A few years ago I was giving a talk at an event along with Brent Smart, CEO of advertising giant Saatchi & Saatchi's headquarters in New York, who had managed their General Mills campaign prior to that.
He talked about why General Mills had rolled out a new non-GMO label on Cheerios. He was literate, funny, and his description of being a prominent executive while only being able to afford a tiny apartment in Manhattan resonated with me. He was also completely wrong about Cheerios and the non-GMO movement. He believed it was about that one issue, and that if his client conceded on that issue the problem would not only go away, sales would go up.(1)
I knew what he did not yet realize. Organic executives do not care really about GMOs, they know they are harmless. And they don't care about chemicals, at the top levels they know their "organic" chemicals are not safer than any "synthetic" chemical. They are going to find something in their competitors to criticize, it is what they are paid to do.
So it was no surprise to me that Whole Foods shoppers did not rush to buy Cheerios any more than they rushed to buy Manwich after ConAgra removed BPA from cans; instead, competing food marketing groups moved the goalposts as smoothly as any of the hard-left activist journalists in the New York University Arthur L. Carter Journalism Institute(2) do. Organic and natural food marketing groups, aided by politically or financially sympathetic academics like Drs. Naomi Oreskes and Marion Nestle, instead complained that Cheerios are still "processed" food and therefore harmful.
Dear Science - if you make GMO Oats I want to know. I will buy them right now. Just take my money! Oh, you don't? So this is just fraud?
Instead of up, sales of Cheerios went down.
I had been able to predict that where very smart ad executives could not because such tactics are right out of the food playbook created by groups like Center for Science in the Public Interest, Ralph Nader, and numerous others for decades. It is the playbook that necessitated the formation of the American Council on Science and Health in 1978, so some national organization could separate true health threats from manufactured health scares for the public.
Here is my advice, for food companies and agricultural companies (both seed and crop protection), gleaned after 12 years as an insider in science communication:
You need to accept that it is not about an ingredient or a process and changing those will not placate your enemies. They are in a war of extinction against you. And most mainstream journalists are politically aligned with anti-science activists against you, even if they grudgingly pretend to be on the side of science. Catering to your detractors while the pro-science community gets hammered for defending evidence and reason and you do nothing is why you lose these fights.
General Mills has had yet another quarterly sales slump but there are bright spots that show they have learned their lesson. Trix sales went up again after they reintroduced artificial colors, and Lucky Charms rolled out “magical unicorn” marshmallows - the company stopped engaging in a War On Fun and preaching to consumers about what their kids should eat and got back to making compelling products. They need to make things consumers will buy en masse, that will be the foundation of a food company.

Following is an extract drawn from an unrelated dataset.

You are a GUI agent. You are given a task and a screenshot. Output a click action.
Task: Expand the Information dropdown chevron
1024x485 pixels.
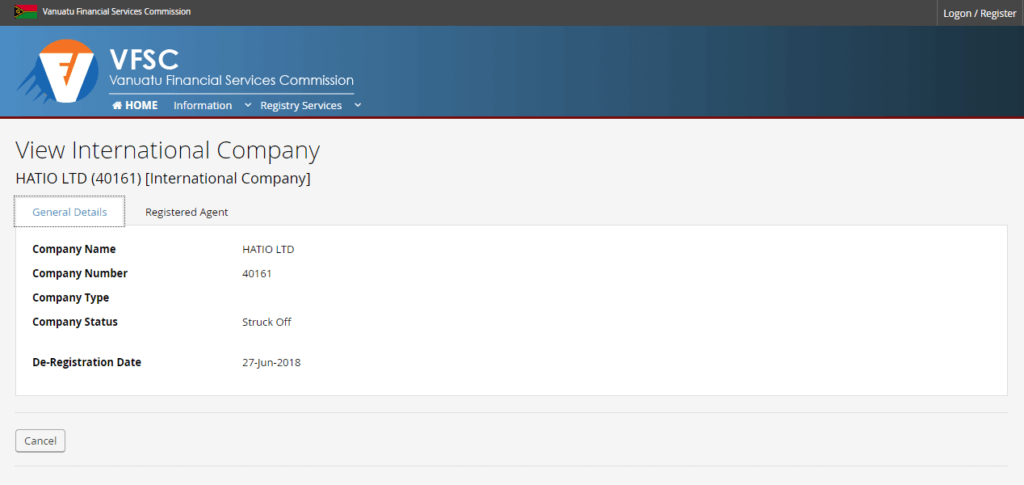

Yes, wealthy elites will buy yogurt in fancy glass containers and organic pet snacks are going to be popular with people who think their pets are their children, but that is a niche market. It would be a disaster to believe that everyone wants to buy Blue Buffalo because your marketing team was crazy enough to think $8 billion was a smart price to pay for dog food.

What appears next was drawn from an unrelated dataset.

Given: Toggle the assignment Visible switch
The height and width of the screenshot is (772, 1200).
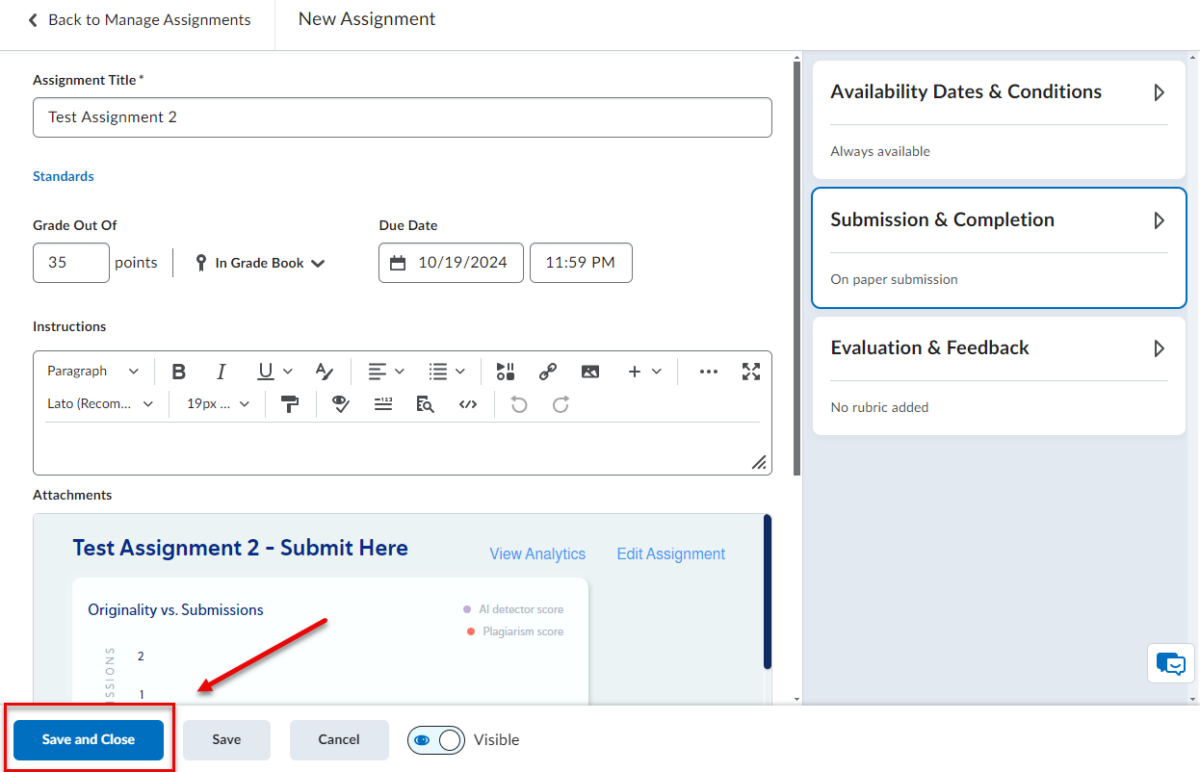Looking at the screenshot, I should point(436,740).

(1) Scientists laughed, but for a different reason. Cheerios has long claimed to be made of oats. There are no GMO oats, so how can advertising the "nocebo" of non-GMO oats work? Since the US FDA is supposed to prevent deceptive labels, how was it even legal?
(2) Dan Fagin, Charles Seife et al. Students, do yourselves a favor and go anywhere else. You're going to spend over $70,000 per year (so close to $300,000 of debt unless you are wealthy) to attend a school where the average salary for a professor is $270,000 but somehow only 5 of their 28 full-time journalism faculty even have any advanced degrees: a JD, an MD and three PhDs. Since the nationwide average salary for a journalist is $45,000 unless you are hired as journalism faculty at NYU it could take a long time to earn that money back. If you want to be a journalist, do the kind of real investigative journalism NYU will never teach you to do and then pick a place like University of Missouri's School of Journalism, which has 21 faculty with PhDs and tuition a far more reasonable $11,000.